(Task requirements) Scan the listing below for the string "icon" and copy each line where it turns up.
"""
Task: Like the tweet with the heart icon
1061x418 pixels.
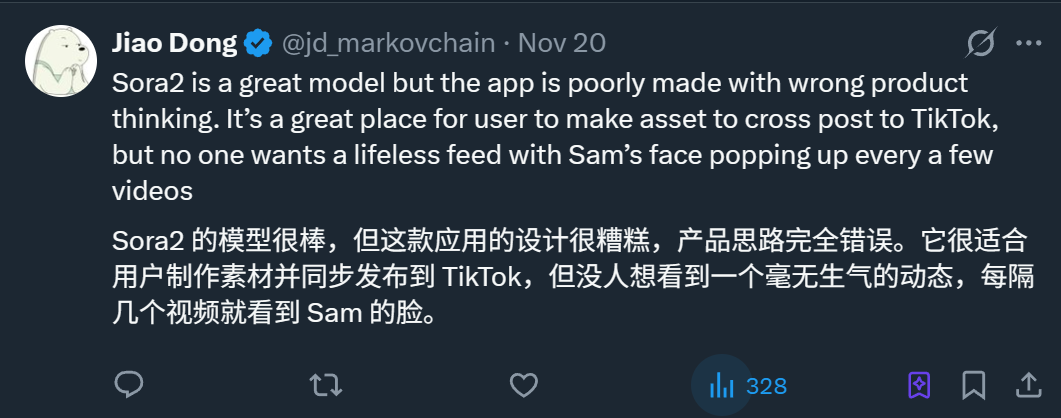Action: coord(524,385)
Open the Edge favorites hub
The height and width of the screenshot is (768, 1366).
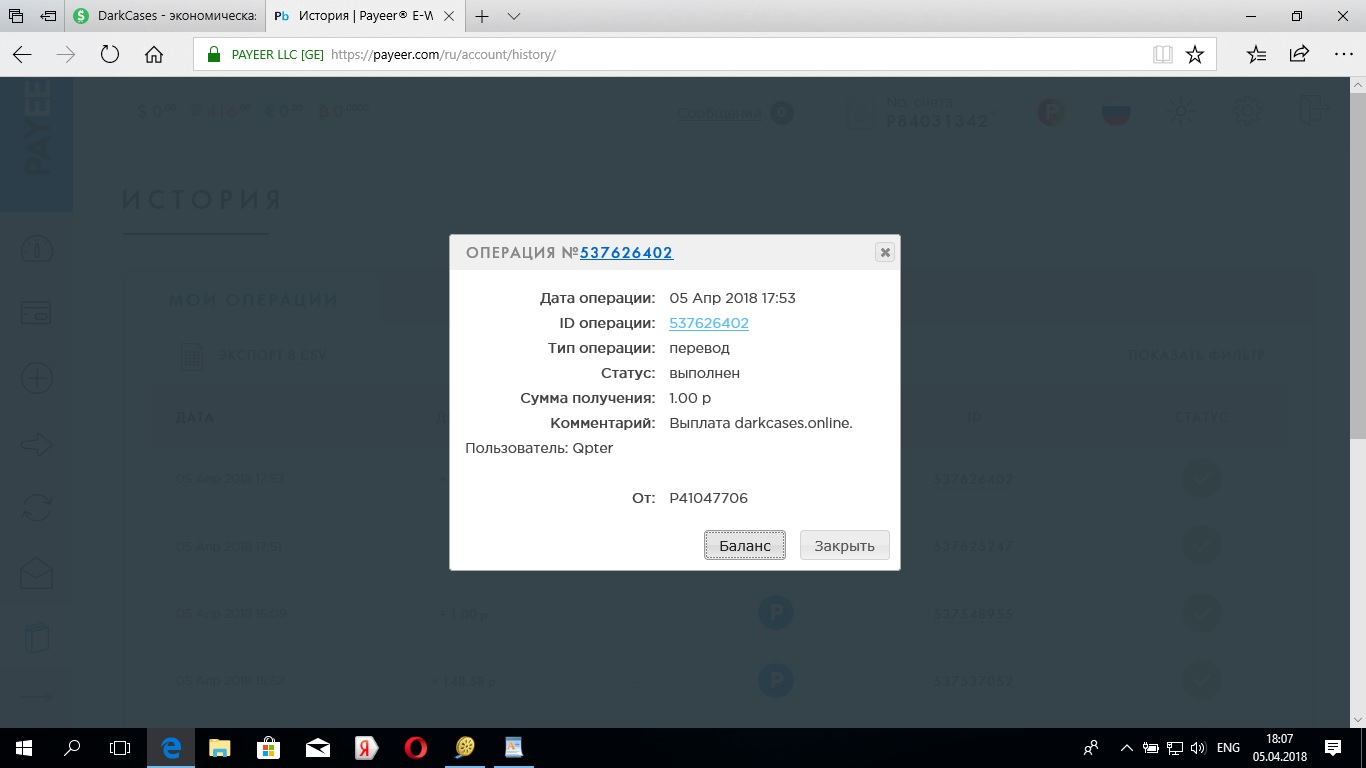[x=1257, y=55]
"""
"""
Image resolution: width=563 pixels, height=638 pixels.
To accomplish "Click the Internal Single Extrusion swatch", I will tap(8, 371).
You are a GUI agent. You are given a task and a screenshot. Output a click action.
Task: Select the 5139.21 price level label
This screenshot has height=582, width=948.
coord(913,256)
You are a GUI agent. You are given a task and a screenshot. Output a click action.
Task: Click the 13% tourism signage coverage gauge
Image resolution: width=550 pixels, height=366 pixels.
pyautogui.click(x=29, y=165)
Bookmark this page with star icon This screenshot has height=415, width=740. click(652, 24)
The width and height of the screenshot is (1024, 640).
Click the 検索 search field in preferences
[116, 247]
"""
(Exercise response)
Task: Like the tweet with the heart icon
Bookmark this page with star icon This screenshot has height=415, width=740. click(652, 24)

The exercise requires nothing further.